My horological asceticism returned my sense of authenticity and cool. But unexpectedly, over time, my self-denial also found me genuinely missing a Doxa in my collection. I found myself wondering if maybe I just simply really liked Doxas—duh, I knew this. But I was being hardcore, and refused to break my ascetic oath. I was a pure collector in a hype-less niche. What I liked wasn’t as important as what I’d committed to study and collect. I’d advanced to the “next level,” though I had no idea what that really meant, other than that I should go deep and narrow into a rut of vintage Vacheron Constantin dress watches. Somewhere along my “watch journey” I’d bought into a tired narrative about becoming an authentic niche collector.
Like Flirting With an Ex
Despite swearing Doxa off, I regularly checked out the Doxa website. Specifically I landed on the SUB 300 Searambler page, zoomed in on photos, tried to find things I didn’t like about the watch, but I didn’t come up with anything to dislike other than the hype. I felt like I was looking at photos of an old girlfriend on Facebook, wondering what life might have been like had I made a different commitment, or none at all.
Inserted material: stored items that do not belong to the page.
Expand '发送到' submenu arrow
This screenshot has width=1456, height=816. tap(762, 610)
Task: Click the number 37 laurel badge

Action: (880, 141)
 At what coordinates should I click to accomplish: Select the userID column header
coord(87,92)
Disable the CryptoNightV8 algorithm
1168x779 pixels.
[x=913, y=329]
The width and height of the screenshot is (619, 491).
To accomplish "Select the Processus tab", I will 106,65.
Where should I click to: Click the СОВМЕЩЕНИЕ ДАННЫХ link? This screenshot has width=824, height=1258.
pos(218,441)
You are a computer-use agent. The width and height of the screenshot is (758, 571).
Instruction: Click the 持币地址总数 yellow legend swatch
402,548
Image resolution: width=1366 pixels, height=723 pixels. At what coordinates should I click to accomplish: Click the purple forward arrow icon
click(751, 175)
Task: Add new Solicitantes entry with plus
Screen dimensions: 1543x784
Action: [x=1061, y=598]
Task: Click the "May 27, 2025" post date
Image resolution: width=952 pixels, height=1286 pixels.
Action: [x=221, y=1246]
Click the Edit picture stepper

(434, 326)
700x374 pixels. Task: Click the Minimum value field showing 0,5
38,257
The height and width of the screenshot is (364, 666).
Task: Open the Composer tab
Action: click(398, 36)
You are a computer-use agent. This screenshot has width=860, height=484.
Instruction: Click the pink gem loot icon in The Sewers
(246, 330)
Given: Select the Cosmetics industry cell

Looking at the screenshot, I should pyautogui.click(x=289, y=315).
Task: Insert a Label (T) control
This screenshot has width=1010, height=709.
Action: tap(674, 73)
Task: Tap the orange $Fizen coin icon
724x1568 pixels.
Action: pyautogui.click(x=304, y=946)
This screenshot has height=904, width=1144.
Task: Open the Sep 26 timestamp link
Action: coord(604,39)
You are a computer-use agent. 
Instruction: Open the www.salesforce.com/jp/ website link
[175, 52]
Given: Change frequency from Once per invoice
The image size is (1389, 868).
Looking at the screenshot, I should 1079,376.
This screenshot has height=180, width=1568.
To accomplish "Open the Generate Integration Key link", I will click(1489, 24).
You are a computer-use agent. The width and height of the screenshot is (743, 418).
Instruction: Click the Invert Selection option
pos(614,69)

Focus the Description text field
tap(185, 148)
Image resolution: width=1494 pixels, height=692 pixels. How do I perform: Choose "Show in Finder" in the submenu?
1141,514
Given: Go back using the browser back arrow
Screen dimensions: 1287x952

I visited Watches of Switzerland and tried on a Doxa SUB 300 Searambler, but seeing this once obscure brand on display under pin-spots next to Omega and Rolex in a Soho boutique bummed me out. But I still really liked the SUB 300 Searambler. I was caught in a limbo between sworn denial and deep longing. Such is the existential pain of overthinking everything.
And then in a random text exchange with a friend and colleague, I was offered the exact Doxa I wanted: a Sub 300 Searambler, the chronometer-rated ultra-authentic recreation of Doxa’s 1960s masterpiece. And the price was good. And I had some extra cash. And so I bought it. I fitted the bracelet, slipped it on, felt a cool calm sweep over me, and wondered if Doxa hype was in decline.
Is Doxa’s Season of Hype Over?
Doxa lost its resurrectionist, Rick Marai, and began releasing a more predictable (and less interesting) line up. Doxa added a few colorways and then released the SUB 200, which is a cheaper and ill-fitting diver with none of the interesting stuff that makes a Doxa unique and cool. The SUB 200 was the Doxa for the masses, a more predictable and affordable watch meant to increase sales and broaden the brand’s appeal down market.
In my estimation, the SUB 200 has removed Doxa from the weirdo scene from which it was originally hyped, and—ironically—the SUB 200 has kind of taken Doxa past the hype all together. The Carbon SUB 300 is, I’ll admit, quite rad, but it was also part of a wider trend and not exactly innovative (also, the rubber strap is too heavy for the carbon case—but I digress).
Despite these new initiatives, Doxa no longer buzzes. There’s no weird LE for Jason Heaton to explain the obscure significance of, no sold-out limited editions to bum the rest of us out. Doxa is just another mid-century dive watch brand with a standard and predictable collection. It seems to me that Doxa’s glorious moment in the golden hour of niche hype has ended. It’s autumn for Doxa now, and the release of snow-white dials across all lines may indicate the onset of Doxa’s winter. For me, this is a favorable forecast.
Long Live The Doxa SUB 300!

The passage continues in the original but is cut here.